Jocelyn DownieAbortion pill: One step forward, two steps back

by Jocelyn Downie

 The good news is that Health Canada has approved Mifegymiso for sale in Canada.  Mifegymiso is a combination of drugs that, taken together, cause what’s called a medical abortion.  Medical abortion can be preferable to surgical abortion for a host of reasons, not least that it can make abortion accessible to women in communities with limited access to surgical abortions (most acutely, in rural and remote communities).

The bad news is that the approval of Mifegymiso (often referred to as RU486) came with strings.  As part of the approval process, Health Canada made the manufacturer agree to a set of “post-authorization commitments.”  A number of these commitments are entirely inappropriate.

Only registered physicians who have completed the mandatory Mifegymiso education and registration programs can prescribe Mifegymiso.  Also, only physicians can dispense Mifegymiso, and the woman must take the first of two sets of pills in the presence of the dispensing physician.  These restrictions are indefensible, for a variety of reasons.

First, there is no convincing empirical evidence to justify the claim that they are required for safety.

Second, it is stigmatizing to place these restrictions on an abortion drug when they are not placed on any other drugs.  No other drug has this set of restrictions.  Not even opioids, at a time when there is a recognized epidemic of addiction and deaths from opioids in Canada.  The only drug that has anything close to the Mifegymiso restrictions is methadone — a potent narcotic used for pain relief and for the relief of withdrawal symptoms for patients addicted to heroin or other narcotic drugs. And even that has fewer restrictions than Mifegymiso.

Third, these restrictions will create barriers to access, because many physicians will be unwilling or unable to meet them.  In particular, family physicians in private practices or community clinics may not have the experience or infrastructure required to buy, stock, dispense and take payment for drugs.  Furthermore, because of safety and conflict-of-interest concerns, physicians are frequently discouraged and often even prohibited by the provincial regulatory bodies from dispensing drugs.

It is discriminatory to create such barriers to access to a medically necessary treatment that only women require.  The Supreme Court of Canada long ago stated that discrimination on the basis of pregnancy is discrimination on the basis of sex.  Access to abortion in Canada is already a serious problem for many women —Health Canada should be removing not adding barriers to access.

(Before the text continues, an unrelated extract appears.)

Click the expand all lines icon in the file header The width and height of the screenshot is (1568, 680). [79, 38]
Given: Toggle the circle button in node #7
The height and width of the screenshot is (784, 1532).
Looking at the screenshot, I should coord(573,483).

Fourth, requiring women to take the pills in front of their physician interferes in the physician-patient relationship. It sends a stigmatizing message that women are not to be trusted to take the pills and to do so responsibly and properly on their own.  It also puts the timing of the abortion at the mercy of the physician’s schedule.  A woman will have to initiate the abortion when she can get an appointment with her physician, instead of when it is most convenient for her.  So, for example, she might only be able to get an appointment on a Tuesday so she would then have to go through the abortion during her workweek.  If this restriction were not in place, she could have it over a weekend and thus not compromise her income and her privacy.

Perhaps of greatest concern is the fact that this requirement means that a woman who had to travel a great distance to access the physician might have to go through at least part of the abortion while travelling back to her home.  Nobody should be made to go through the physical and psychological effects and side effects of these drugs while, for example, driving some hours from the doctor’s office to home.

Health Canada should immediately take the steps necessary to expedite removal of these conditions on the prescription, dispensing, and administration of Mifegymiso. To do otherwise is to continue to stigmatize and discriminate against women in the exercise of their reproductive autonomy.  And we’ve surely had enough of that already.